- [WHAT YOU WILL DO] Pull out every line of the rows below that contains the word "Instruction", matching its case exactly, and copy each one in full.

- [DATA ENTRIES]
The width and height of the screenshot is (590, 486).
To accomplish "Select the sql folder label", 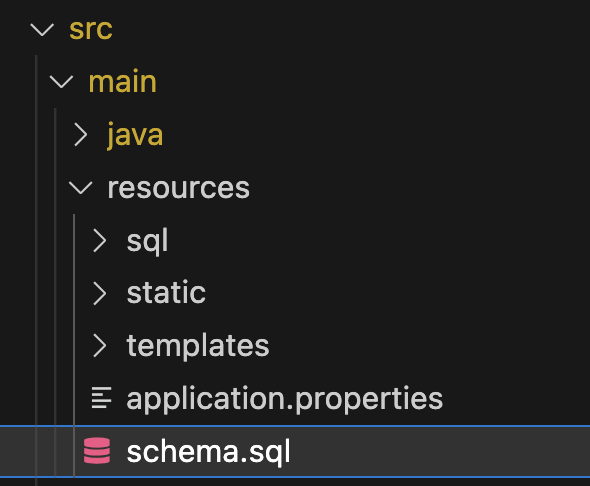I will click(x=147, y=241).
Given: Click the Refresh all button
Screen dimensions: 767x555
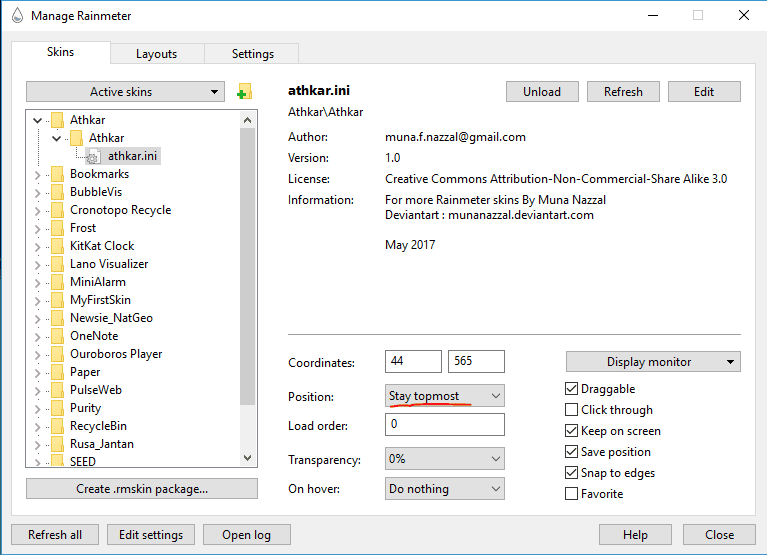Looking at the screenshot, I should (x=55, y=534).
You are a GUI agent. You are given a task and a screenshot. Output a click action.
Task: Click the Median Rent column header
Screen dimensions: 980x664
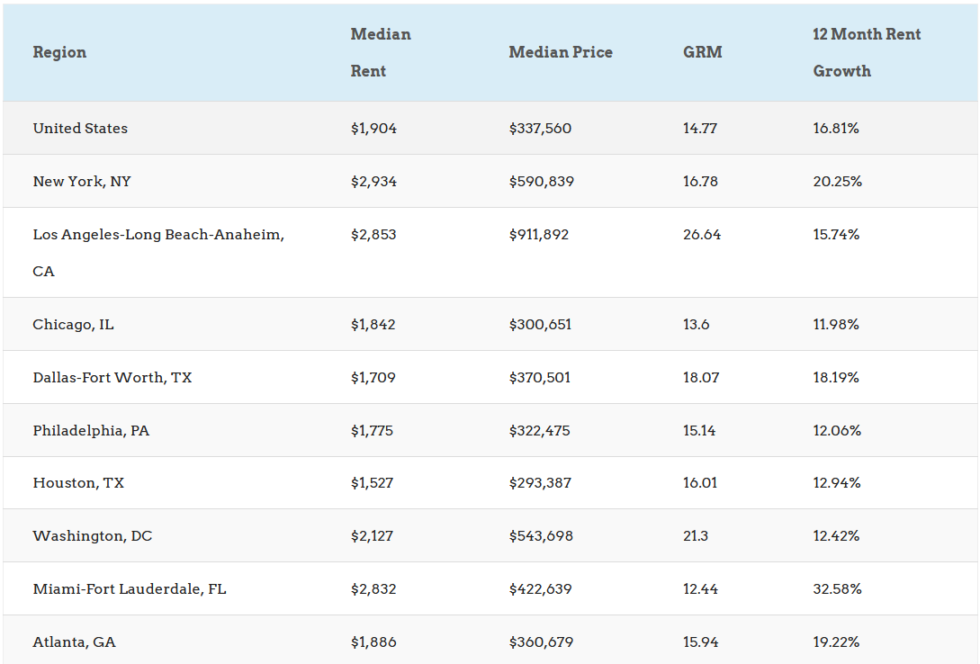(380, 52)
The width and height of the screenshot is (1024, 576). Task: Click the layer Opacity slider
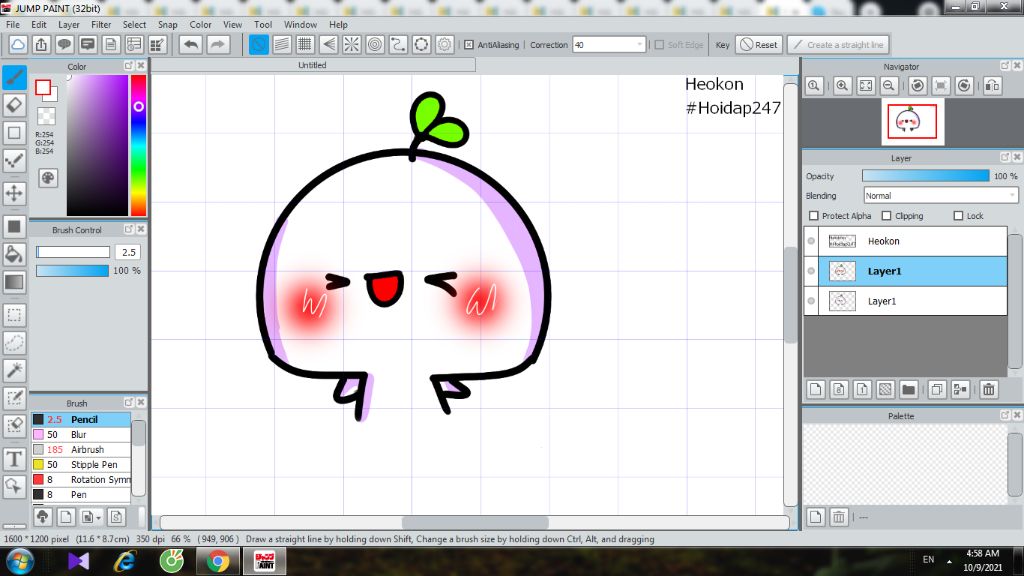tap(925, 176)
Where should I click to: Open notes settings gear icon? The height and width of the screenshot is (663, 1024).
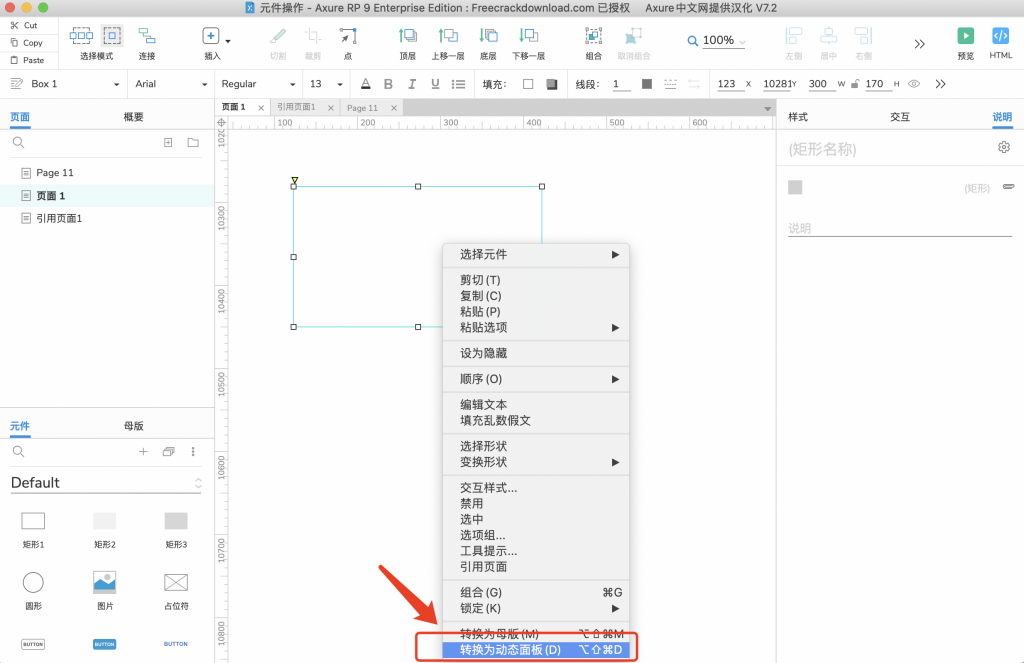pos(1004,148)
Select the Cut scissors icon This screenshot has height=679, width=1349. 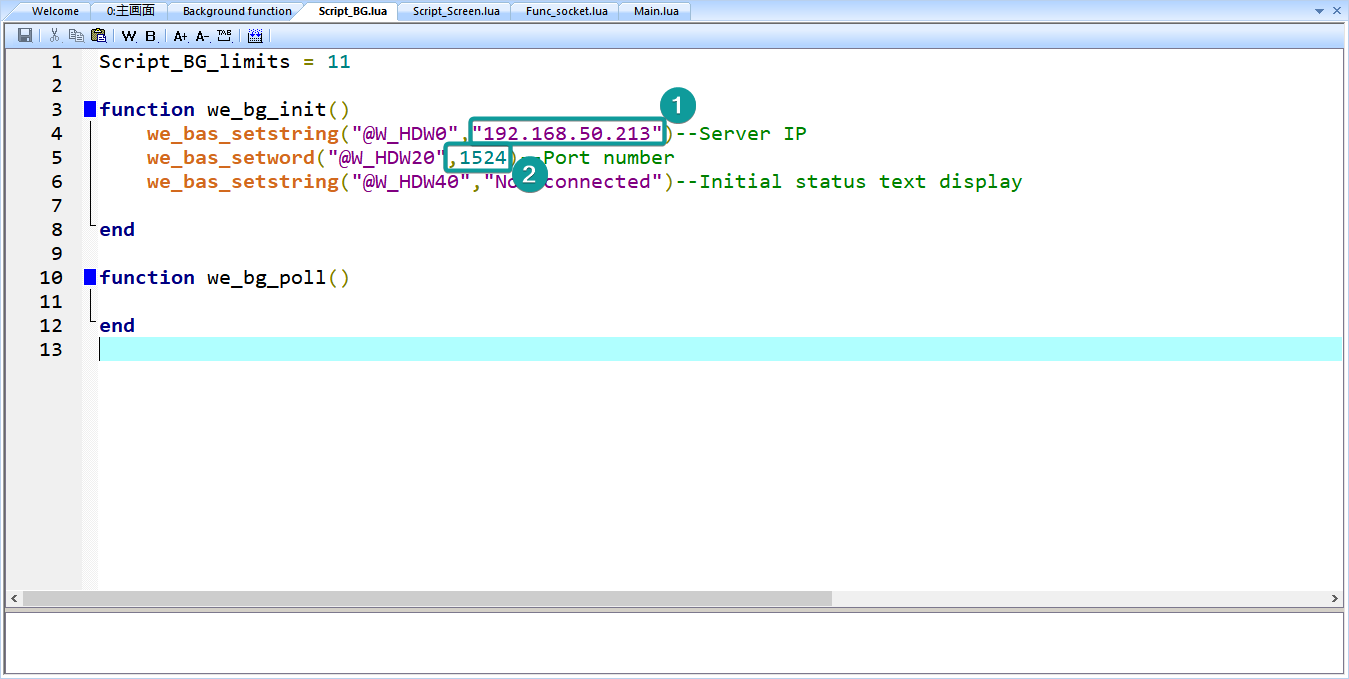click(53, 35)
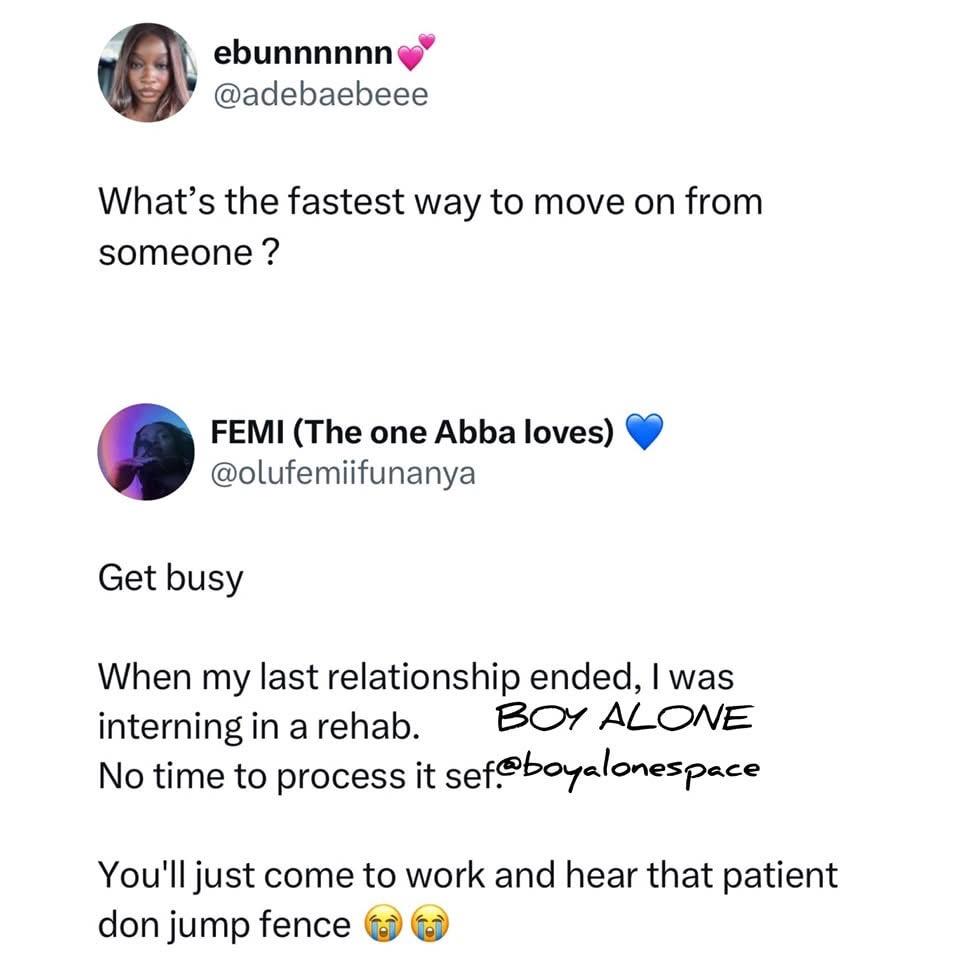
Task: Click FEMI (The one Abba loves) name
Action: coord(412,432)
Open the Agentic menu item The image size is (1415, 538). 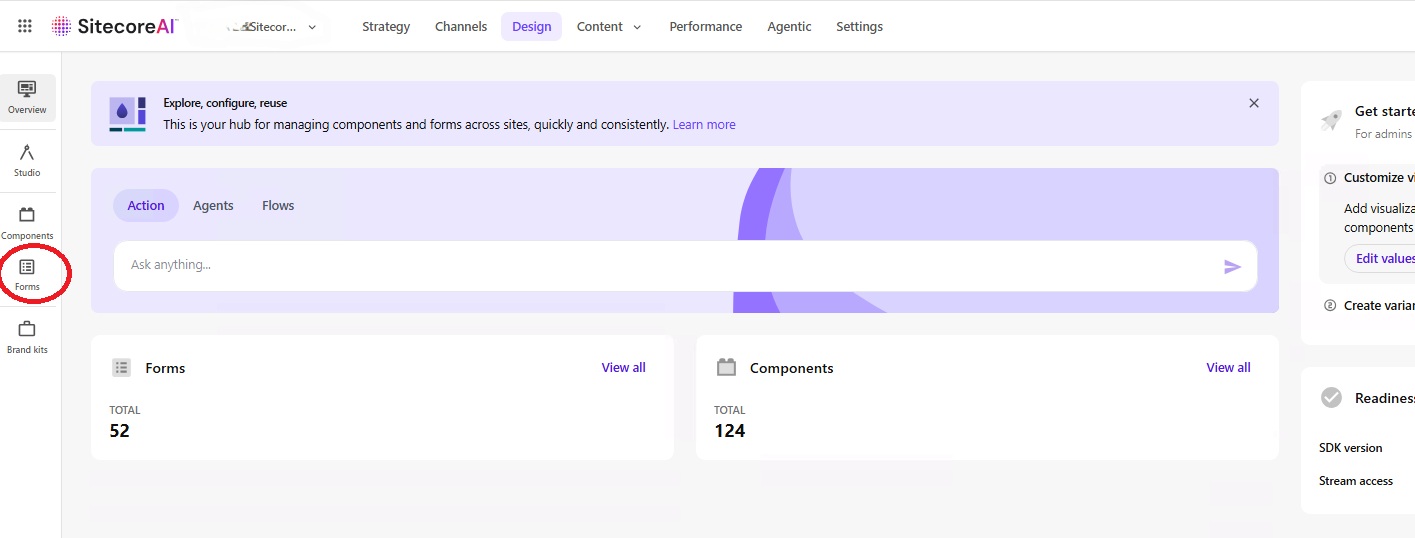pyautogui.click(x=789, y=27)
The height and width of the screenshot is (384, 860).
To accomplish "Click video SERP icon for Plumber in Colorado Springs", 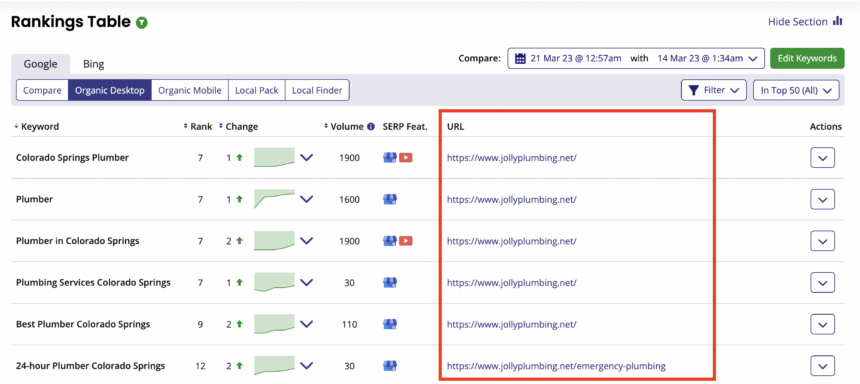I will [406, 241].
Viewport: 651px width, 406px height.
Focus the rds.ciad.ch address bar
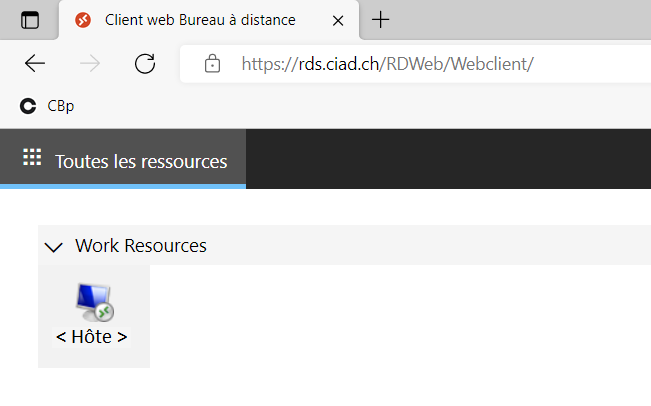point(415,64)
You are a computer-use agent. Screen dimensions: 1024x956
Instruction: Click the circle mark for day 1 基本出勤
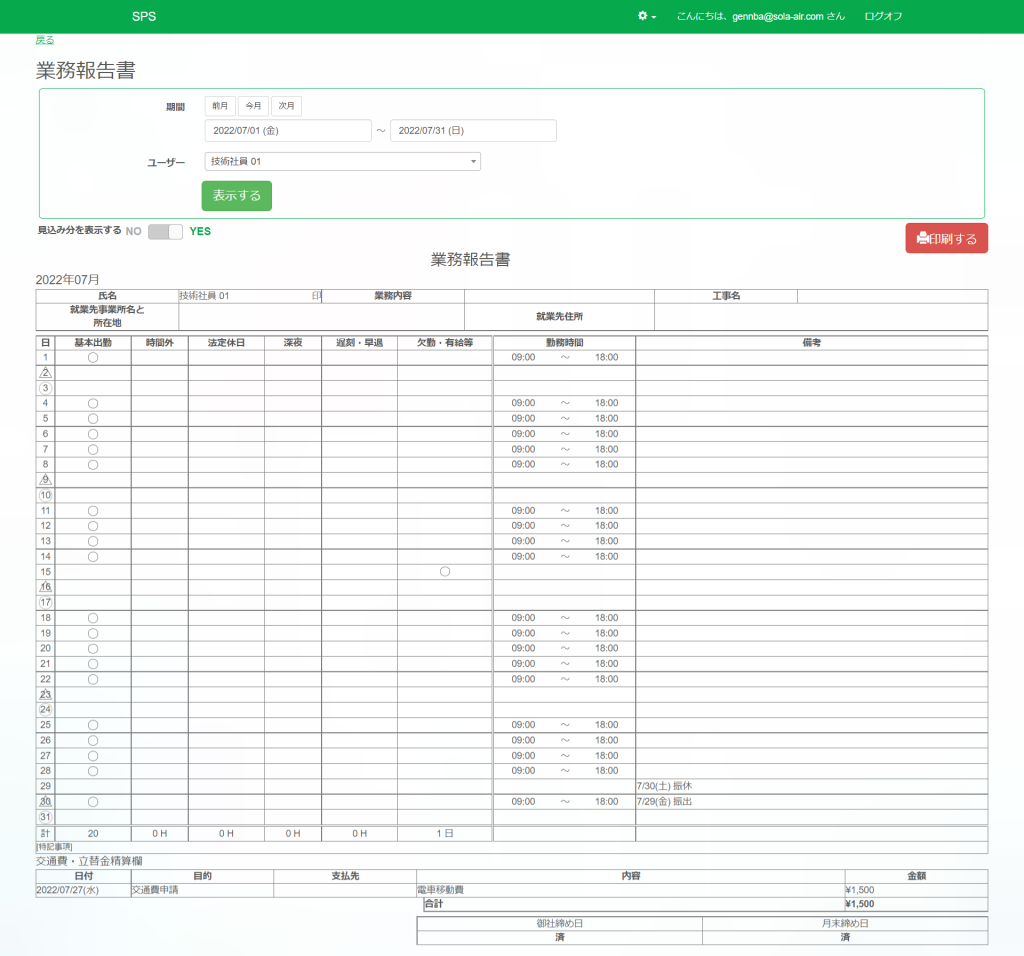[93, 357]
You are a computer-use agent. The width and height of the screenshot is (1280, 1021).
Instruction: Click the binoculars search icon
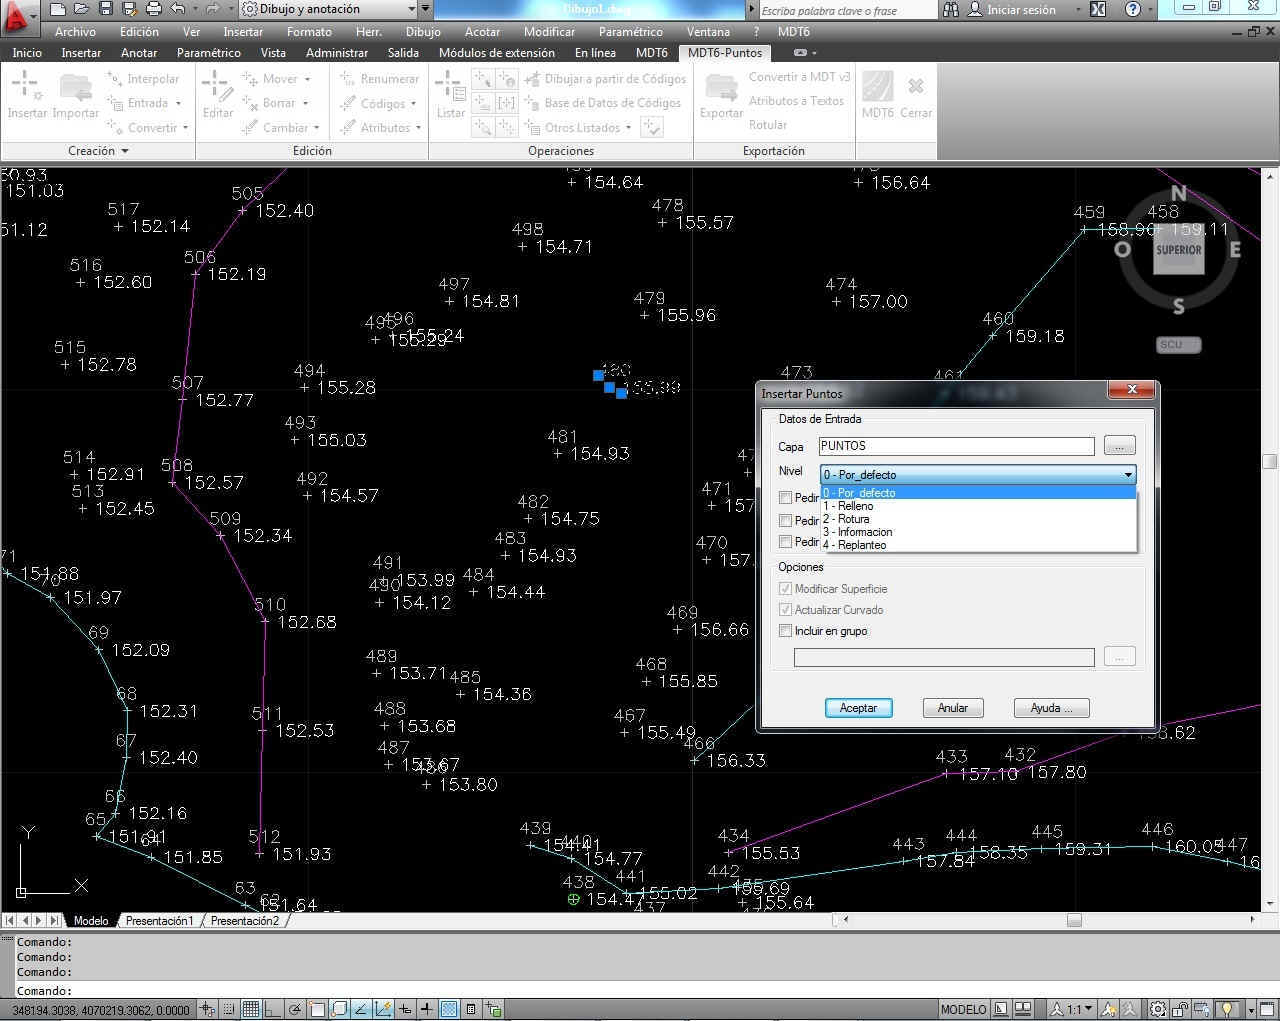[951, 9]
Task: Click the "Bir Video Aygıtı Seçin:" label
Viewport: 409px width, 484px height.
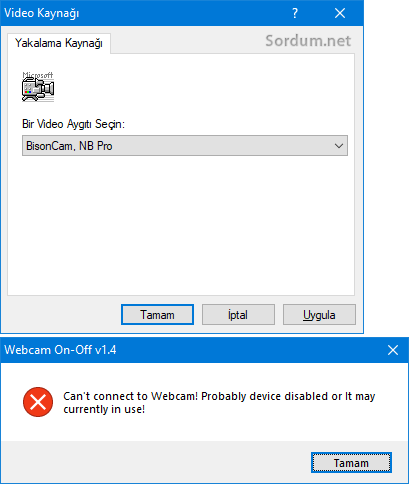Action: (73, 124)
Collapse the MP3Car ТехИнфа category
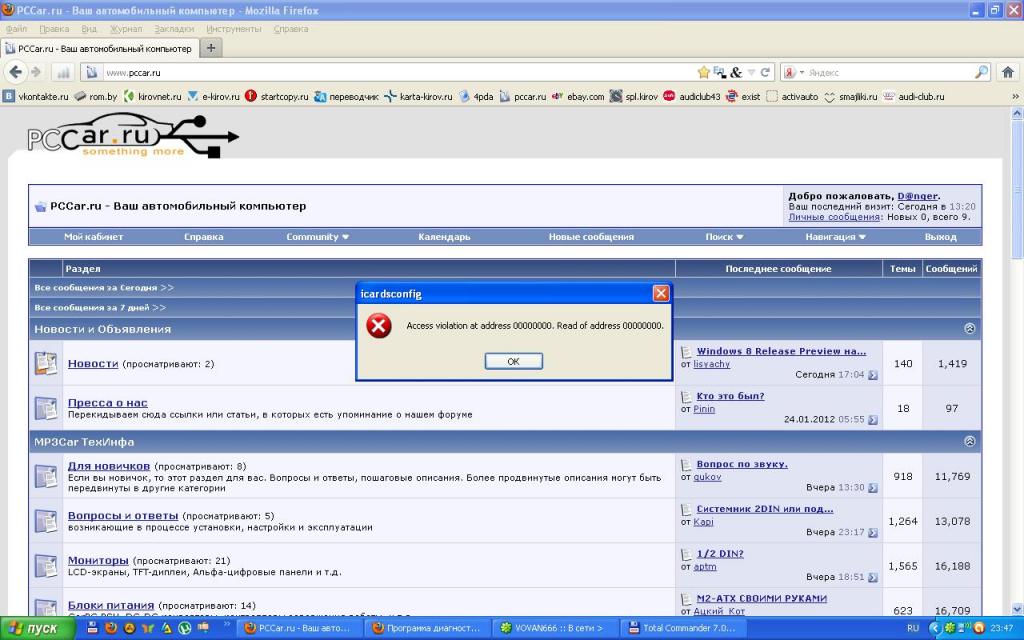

- [FULL SOLUTION]
Instruction: Click the circle mark for day 1 基本出勤
Instruction: Click the binoculars search icon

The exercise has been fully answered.